A Utah woman is outraged after a judge ordered her to give her ex-husband copies of intimate photo albums that she gifted him before their divorce.
Lindsay Marsh, 43, of Layton, said she felt violated over the decision that forced her to hand her ex-husband, Chris Marsh, redacted images that feature her in nude, topless and lingerie shots.
"You don't know where to turn because you don't know the law," Marsh told Fox News Digital.
"You have an ex-husband who you were married to for years forcing you to distribute basically porn, and he thinks it's OK, his attorney also thinks that it is OK, and then you bring it in front of a judge, and he thinks it's OK."
Second District Court Judge Michael Edwards ruled that Chris Marsh could have copies of the albums after the images of her nude or in lingerie are obscured, according to the decision.

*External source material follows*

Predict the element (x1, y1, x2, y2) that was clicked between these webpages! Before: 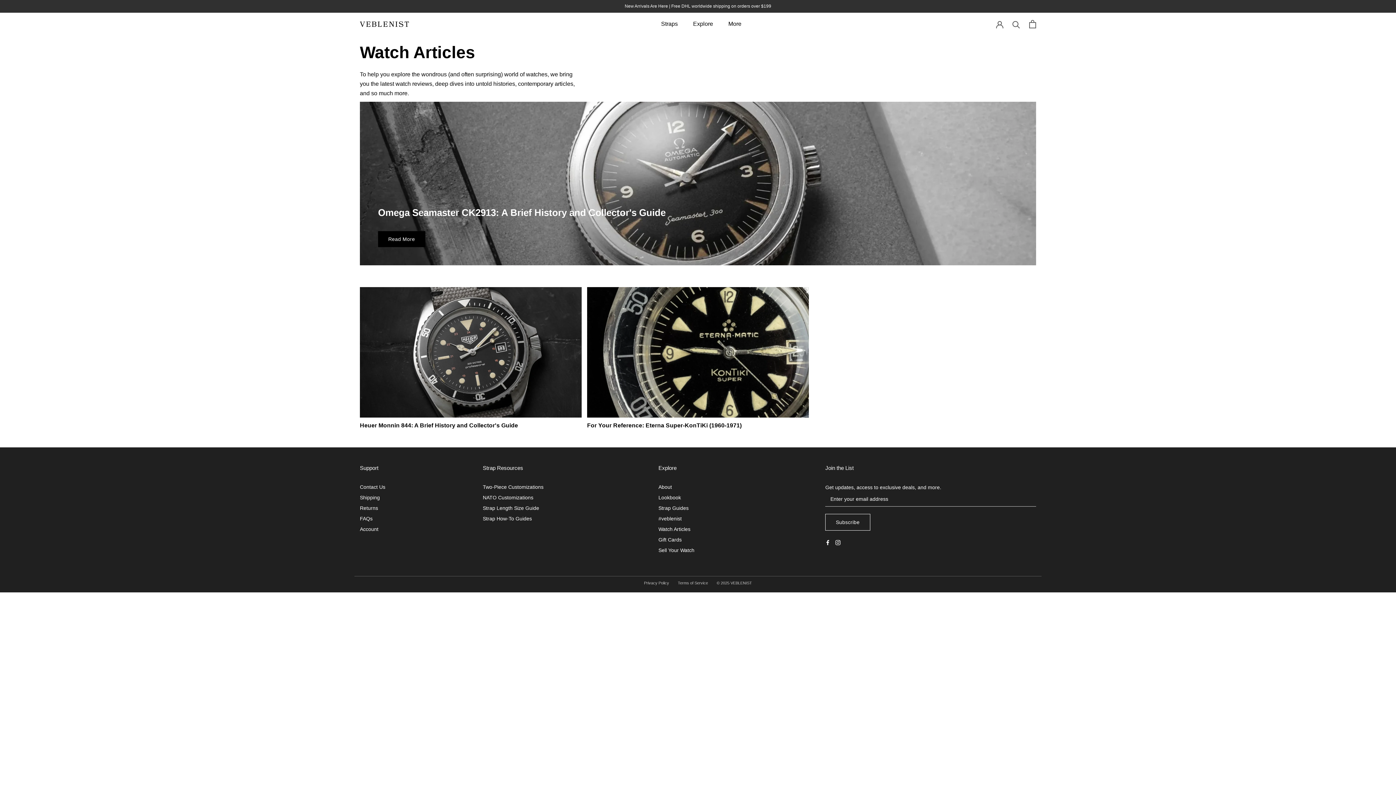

The original photographer put black boxes over the exposed parts of her body without altering the affectionate inscriptions and notes, then Lindsay Marsh turned over the copies to her ex-husband, she said.
"People need to know that this is what this judge ordered, and that’s not OK," she said.
This is my body. This judge shouldn’t be in charge of who gets to see my body.
She filed for divorce in April after 25 years of marriage and was surprised when her ex listed the albums among the items he wanted in the split, she said.
"I’m naked in some of these photos," the mother of three added. "When we went to trial, he never asked about pictures of our children, of our family, of our dogs. He only asked for multiple pictures of just me along with these albums."
Marsh called the photo request "retaliation for divorcing him."
But Chris Marsh defended the judge's ruling.
"I never asked for the photos, I asked for the inscriptions," he told Fox News Digital. He said that the judge gave her an opportunity to redact and copy the album pages herself then turn them over. She did not have to hand them to a third party to edit, he added.
Lindsay Marsh said she did not go public to attack her ex-husband but to help others who find themselves in a similar situation.
"It’s extremely embarrassing, it's violating that anyone has to go through something like this," she said. "If I can prevent this from happening to one other person then this has all been worth it. I want this judge to be held accountable. What he did was wrong."
Edwards did not immediately respond to a request for comment.